Former Sparke Helmore boss Mark Hickey (pictured) is one of the most prominent departures, and served as chairman of the mid-tier since 2014. A new position was created for the corporate lawyer for his transition as chairman of DWF Asia-Pacific. 


Mr Hickey will remain in Newcastle, where he is based, to lead the launch of DWF’s first regional office in Australia. His practice will include oversight of DWF's three other Australian offices and one in Singapore. 

Lawyers Weekly interviewed Mr Hickey last year when news that mid-tier firm Henry Davis York would combine with Norton Rose Fulbright first broke.

At the time, the law firm boss reflected on the tough operating environment for Australia’s mid-tier law players and said that legal business was under pressure to deliver relevant technology solutions for clients.

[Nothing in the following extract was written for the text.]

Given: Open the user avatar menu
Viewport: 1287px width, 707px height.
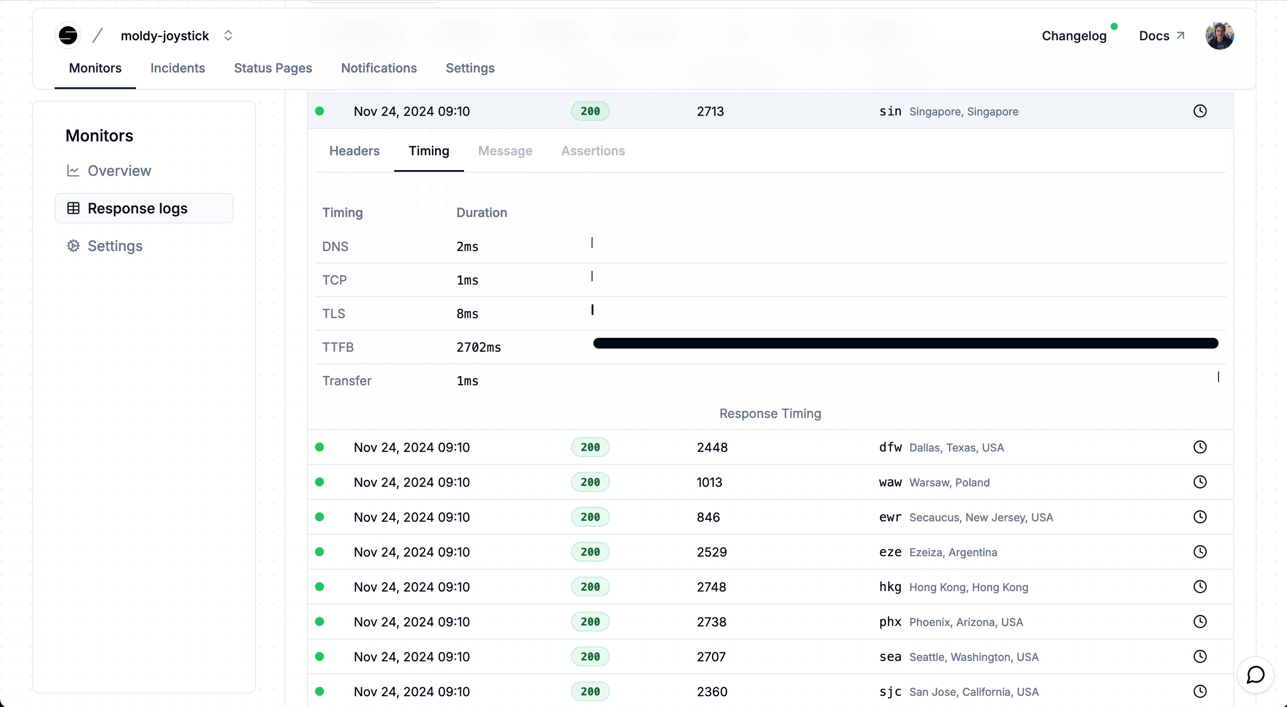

“Clients are now making it very clear that we’re in a new paradigm for providing legal services and that we have to step up to the challenge and the change,” Mr Hickey said.

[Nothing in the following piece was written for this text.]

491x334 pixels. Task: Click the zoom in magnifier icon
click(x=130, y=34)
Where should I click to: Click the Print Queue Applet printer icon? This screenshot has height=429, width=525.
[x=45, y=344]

“Lawyers have been lucky for many years but the times have now changed – if we don’t get on the front foot and invest in technology and invest in providing legal services that are relevant for our clients, then we won’t be here in 10 years’ time.”

DWF Australia issued a statement, confirming that this latest move marked the next major phase growth for the international firm and its wider Asia-Pacific presence.

“This will be DWF's fourth Australian office after opening in Sydney, Melbourne and Brisbane in 2017, following mergers with Triton Global and Kaden Boriss,” the statement said.

DWF launched a Singapore office in 2017 after poaching four lawyers from Eversheds Sutherland.

The international firm also indicated that its plan for Australia was to continue rolling out a business division, called Connected Service, which offers technology and R&D solutions for clients.

These services were complementary to the business' core legal services, DWF said, and were already being utilised by the DWF claims team in Sydney.   

Jamie McPherson, managing partner of DWF Australia welcomed the new hires and described them as a talented and forward-thinking group.

“I believe that they will greatly assist us in realising our vision to change the face of legal and connected services in Australia and internationally,” Mr McPherson said.

Joining Mr Hickey from Sparke Helmore will be corporate partners David Reid and Vi-Ky Lam, corporate director Jason Lambeth, banking partner and Asia-Pacific banking and financial services group head Ben Burney, as well as banking partner Adam Fuller. Safety lawyer Matt Smith will join DWF’s Brisbane office.

Kirsten Farmer from HWL Ebsworth will join DWF as a partner with the insolvency and restructuring group.

Sparke Helmore released its own statement in response to the shock departures at the weekend. Interim chair Andrew White, who is also a board member for the firm, said Sparke Helmore was an integrated partnership with a long, 136-year history of strong growth. 

“We are committed to our client-first principles and to serving our clients across the needs of the insurance, government, financial services, technology, mining, construction and property sectors,” Mr White said. 

“Our firm continues to look for opportunities [to] grow in line with our clients’ needs, as evidenced by the recent merger with Jarman McKenna,” he added.

“We remain committed to our strategy and our vision to be a market-leading, independent Australian professional services business that our clients choose for outstanding people, legal expertise and our ability to connect.”